No Brasil, em meio aos desafios apresentados ao longo dos anos e por iniciativa de verdadeiros empreendedores e líderes do setor sucroalcooleiro, houve investimentos em terminais portuários dedicados, armazenagem e até mesmo na multimodalidade com o transporte ferroviário, reduzindo a emissão de CO2, como forma de diminuir nosso gap logístico-geográfico, visto que nossos consumidores se encontram do outro lado do mundo – como China e Oriente Médio.
Como membro de uma das maiores empresas do setor sucroenergético do Brasil, vivencio em meu dia a dia toda essa dinâmica de mercado e presencio a conduta disciplinada de alocação de capital, com foco permanente em redução de custos de produção, investimentos constantes em tecnologia e inovação, além de uma forte gestão de risco, sempre pautados na sustentabilidade.
Falando em sustentabilidade, é gratificante saber dos números e impactos econômicos, sociais e ambientais do nosso setor, segundo dados recentes da Unica. Nos últimos 20 anos, o uso do etanol pelo Brasil contribuiu para evitar a necessidade de um consumo adicional de gasolina em mais de 310 bilhões de litros, evitando a importação de combustível fóssil, o que teria custado US$ 170 bilhões (em termos reais).
Se compararmos à Índia que, segundo a Datagro, consome 4 milhões de barris diários de petróleo, imaginem o quanto poderá melhorar a balança comercial do País. Ou seja, a adoção de um programa de veículos flex em países como a Índia poderá ser disruptiva positivamente para o mercado de açúcar. Num mundo em que se fala muito em ESG, não existirá melhor subsídio ao produtor local que criar um mercado alternativo à sua matéria-prima, melhorando a qualidade de vida da população.

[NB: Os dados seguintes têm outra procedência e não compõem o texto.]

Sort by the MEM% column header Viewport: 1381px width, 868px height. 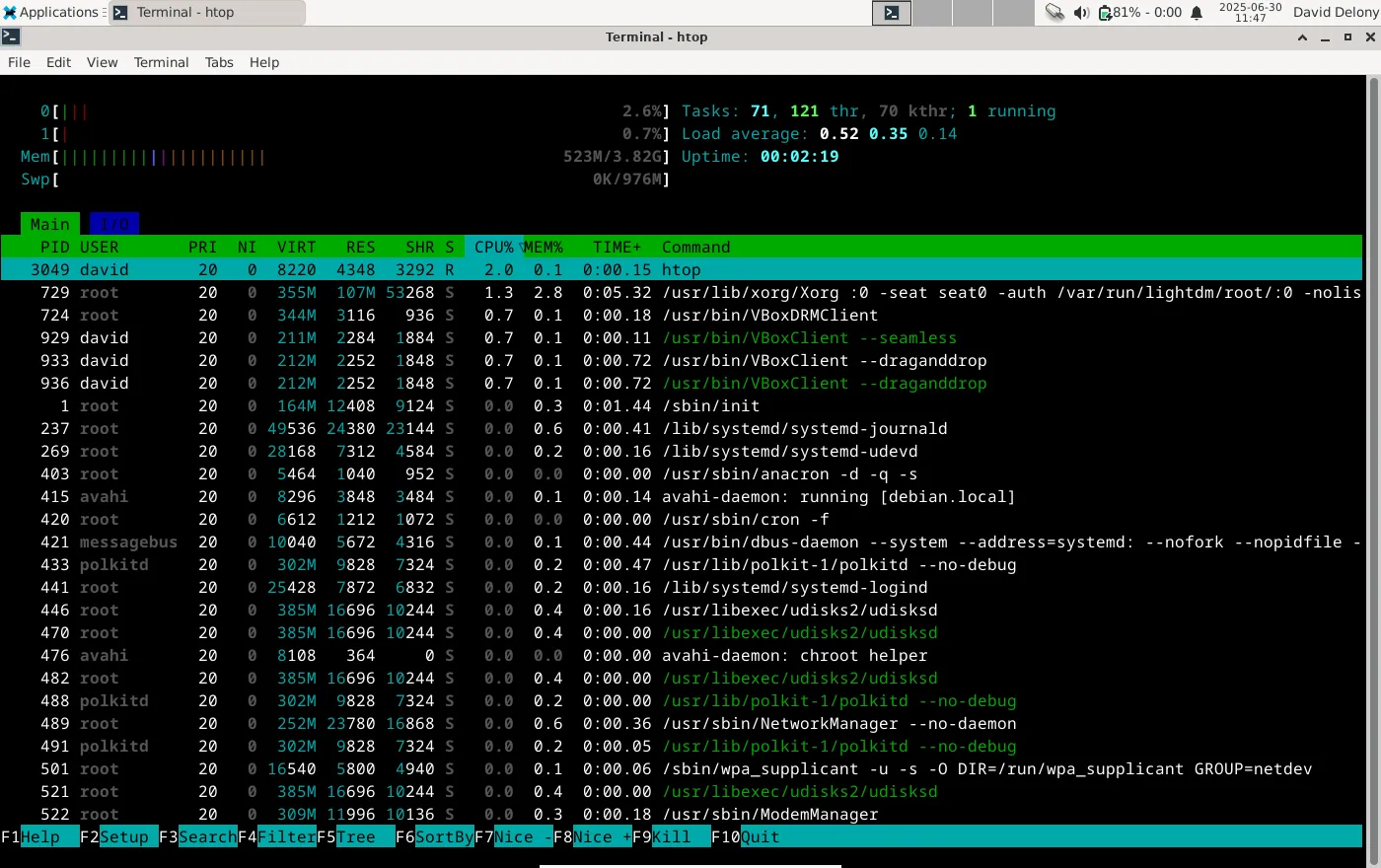click(544, 247)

Outros números relevantes do setor no Brasil:
• Mais de 747 mil empregos formais gerados apenas pelo setor produtivo. Somados os empregos indiretos, são cerca de 2,3 milhões de pessoas empregadas na cadeia da cana-de-açúcar.

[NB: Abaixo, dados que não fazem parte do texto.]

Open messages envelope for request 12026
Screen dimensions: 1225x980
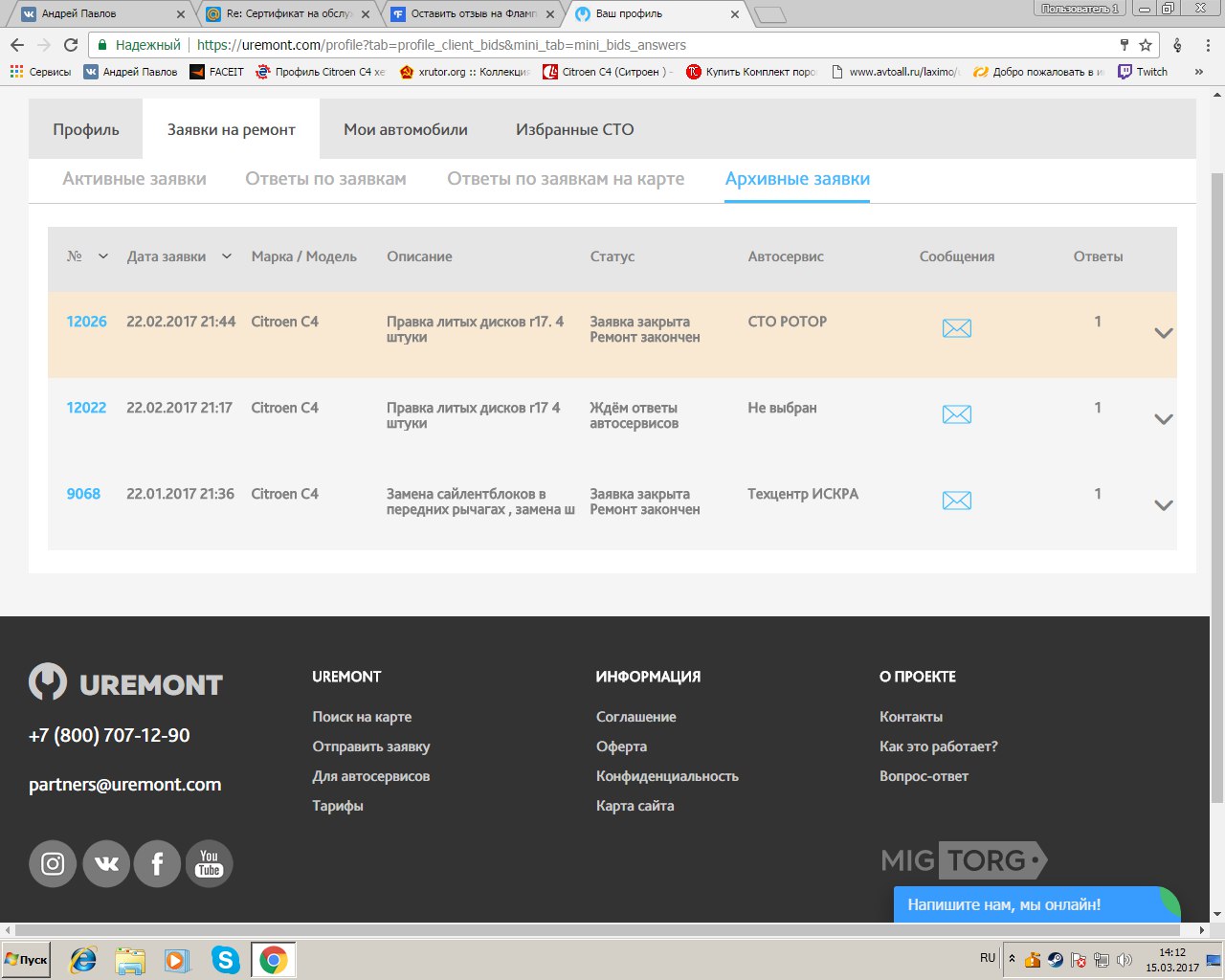point(956,328)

• Hoje, apenas 1,2% do território brasileiro é utilizado para o cultivo de cana-de-açúcar, sendo que 0,8% destina-se para à produção de etanol (cana e milho) concentrado no Centro-Sul e Nordeste, longe do bioma amazônico.
• O consumo de etanol hidratado pelos automóveis flex, combinado à mistura atual obrigatória de 27% de etanol anidro na gasolina, reduziu a emissão de gases de efeito estufa (GEE) em mais de 515 milhões de toneladas de CO2eq, de março de 2003 (data do lançamento dos veículos flex no Brasil) até maio de 2020.
• Para atingir a mesma economia de CO2, seria preciso plantar mais de 4 bilhões de árvores nativas nos próximos 20 anos.
De modo geral, vemos fatores fundamentais positivos à nossa frente, embora cada safra seja única e diferente da outra.
Mas segue imprescindível a manutenção da disciplina e o foco em custos e margem de contribuição, além de uma forte gestão de risco, em um mercado que flutua à mercê de computadores e programas que fogem, muitas vezes, da correlação natural dos fundamentos.
Sabemos que resiliência não falta ao nosso setor e tivemos mais uma demonstração em 2020. Em meio a uma pandemia, todos os nossos colaboradores bravamente não pouparam esforços e comprometimento para manter o suprimento de alimento, combustível e energia elétrica à população brasileira. Para nós, é um imenso orgulho poder fazer parte da história do setor sucroenergético.
E vamos seguir em frente.
Boa sorte e muita saúde a todos nesta safra que se inicia.